La différence d’âge provoque entre Émilie et ses sœurs une certaine distance, laissant ­celle-là dans une sorte d’isolement ; elle traverse les années de l’enfance avec une insensibilité déconcertante : « Un cœur qui avait l’air de ne rien sentir, un esprit froid, dépourvu même de cette gentillesse des petits raisonnements si gracieux de l’enfance », dira d’elle Coralie, une de ses amies. À cela se joint un trait de caractère bien exceptionnel à cet âge : un amour passionné de l’exactitude.

En 1825, madame de Villeneu­ve s’éteint après une douloureuse agonie. Habituée à ne pas extérioriser des sentiments pourtant bien réels, car, de son propre aveu, elle est portée « à la sensibilité et à la tendresse », Émilie reste comme insensible. Mais cette attitude dénote un drame intime : la tendresse maternelle, davantage concentrée sur les deux aînées, lui a trop manqué et la jeune fille s’est refermée sur elle-même. Lors de sa première communion, en janvier 1826, elle ne laisse rien paraître au-dehors de sa ferveur. Peu après, monsieur de Villeneuve, nommé maire de Castres, confie ses enfants à sa propre mère qui habite Toulouse. Cette dame, très âgée et aveugle, leur laisse une liberté quasi totale.

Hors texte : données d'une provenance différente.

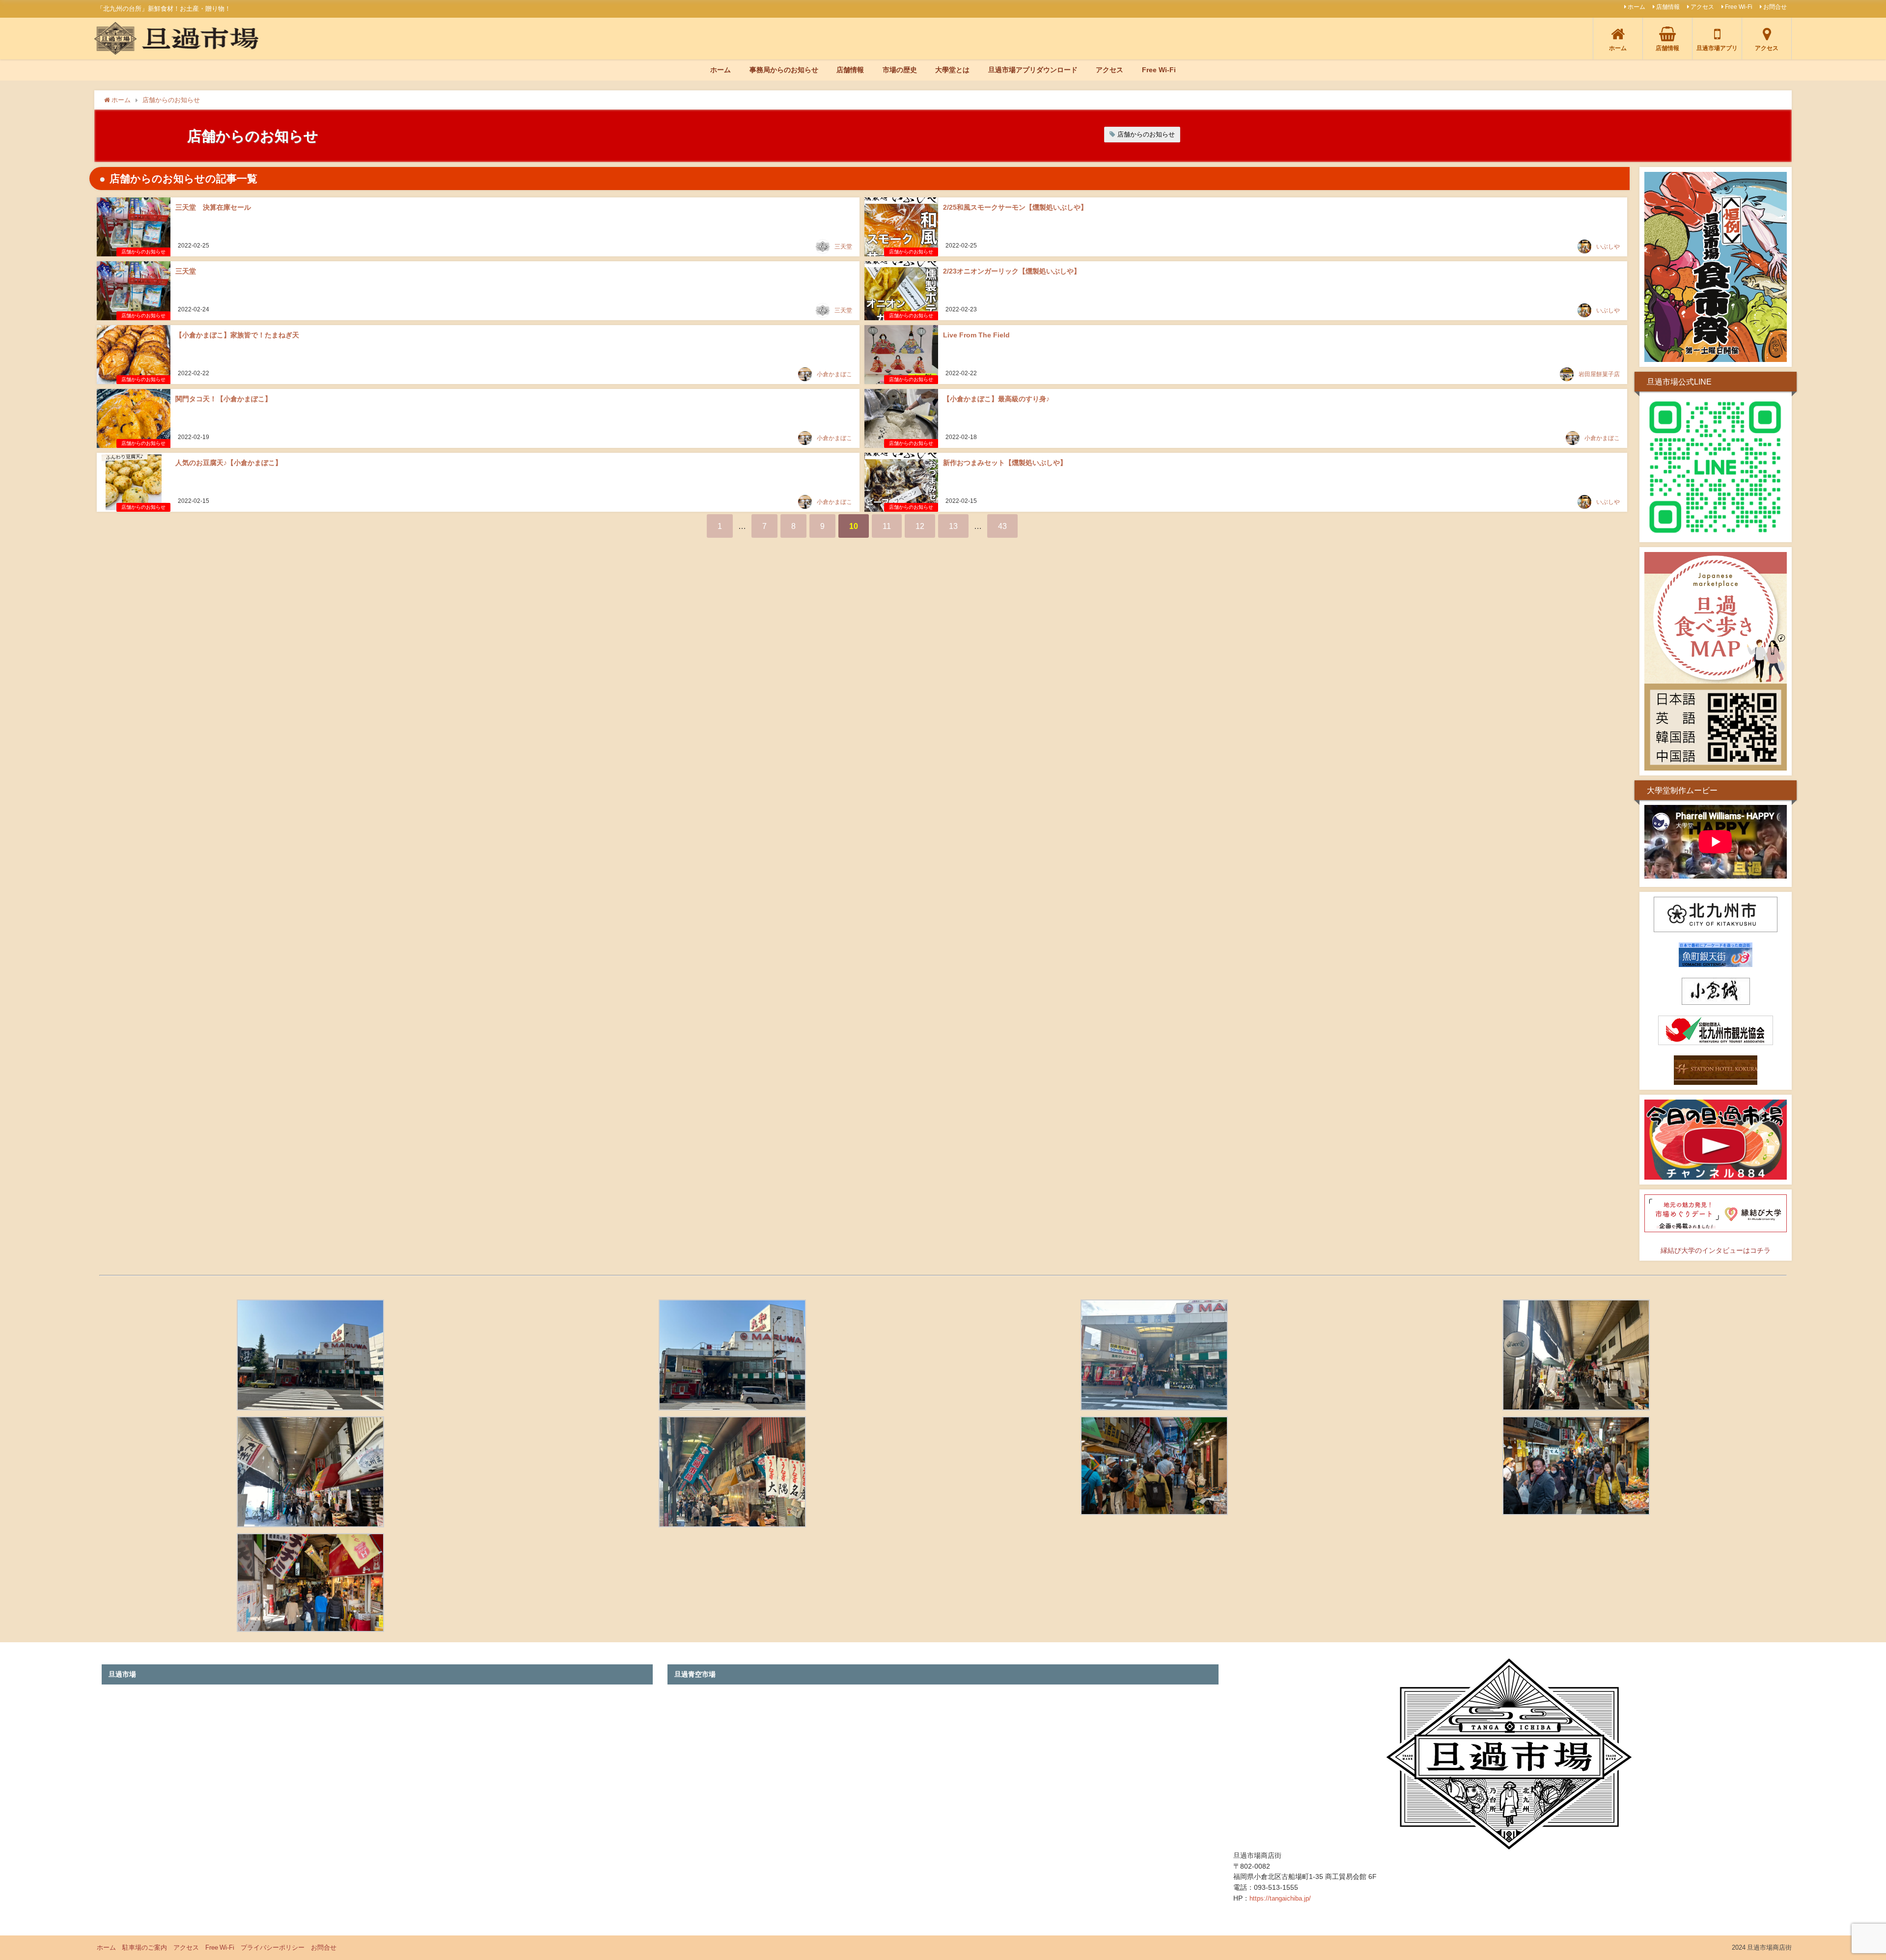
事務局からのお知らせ (783, 69)
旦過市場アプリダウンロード (1033, 69)
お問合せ (1775, 7)
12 (919, 526)
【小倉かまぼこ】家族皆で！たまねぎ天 (237, 334)
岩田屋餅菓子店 (1599, 374)
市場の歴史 (900, 69)
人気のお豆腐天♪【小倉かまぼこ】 (228, 462)
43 (1002, 526)
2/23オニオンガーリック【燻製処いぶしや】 (1012, 271)
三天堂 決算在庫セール (213, 207)
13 (953, 526)
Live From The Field (976, 334)
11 (887, 526)
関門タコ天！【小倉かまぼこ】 (223, 398)
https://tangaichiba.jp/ (1280, 1898)
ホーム (1636, 7)
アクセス (1702, 7)
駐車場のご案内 (144, 1947)
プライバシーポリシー (273, 1947)
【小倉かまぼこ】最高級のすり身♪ (996, 398)
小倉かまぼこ (834, 374)
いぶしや (1608, 246)
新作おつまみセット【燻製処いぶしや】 (1005, 462)
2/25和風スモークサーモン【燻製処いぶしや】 (1015, 207)
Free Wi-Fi (1738, 7)
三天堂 (843, 246)
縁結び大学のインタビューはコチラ (1716, 1250)
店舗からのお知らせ (1146, 134)
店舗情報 (1668, 7)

Son salon est un lieu de réunion pour toute la ville. Léontine et Octavie en sont ravies : elles plaisent, et le monde leur plaît. Quant à Émilie, malgré sa magnifique chevelure blonde, elle n’attire pas.

Charité et prière

Octavie décède en 1828, à l’âge de 20 ans. Cet évènement produit sur elle un effet étonnant : « Ici commence pour Émilie une nouvelle existence, écrit Coralie… Une charité ineffable, un amour tendre et vif, animèrent désormais toutes ses actions. La prière, la fréquentation des sacrements, faisaient ses délices ; et lorsque des amis aimables et pieux venaient voir sa grand-mère, elle se rapprochait du cercle, les écoutait avec avidité, surtout lorsqu’ils parlaient de Dieu et des choses du Ciel. » Son cœur, longtemps renfermé, se donne plus entièrement à Dieu et, par lui, aux âmes.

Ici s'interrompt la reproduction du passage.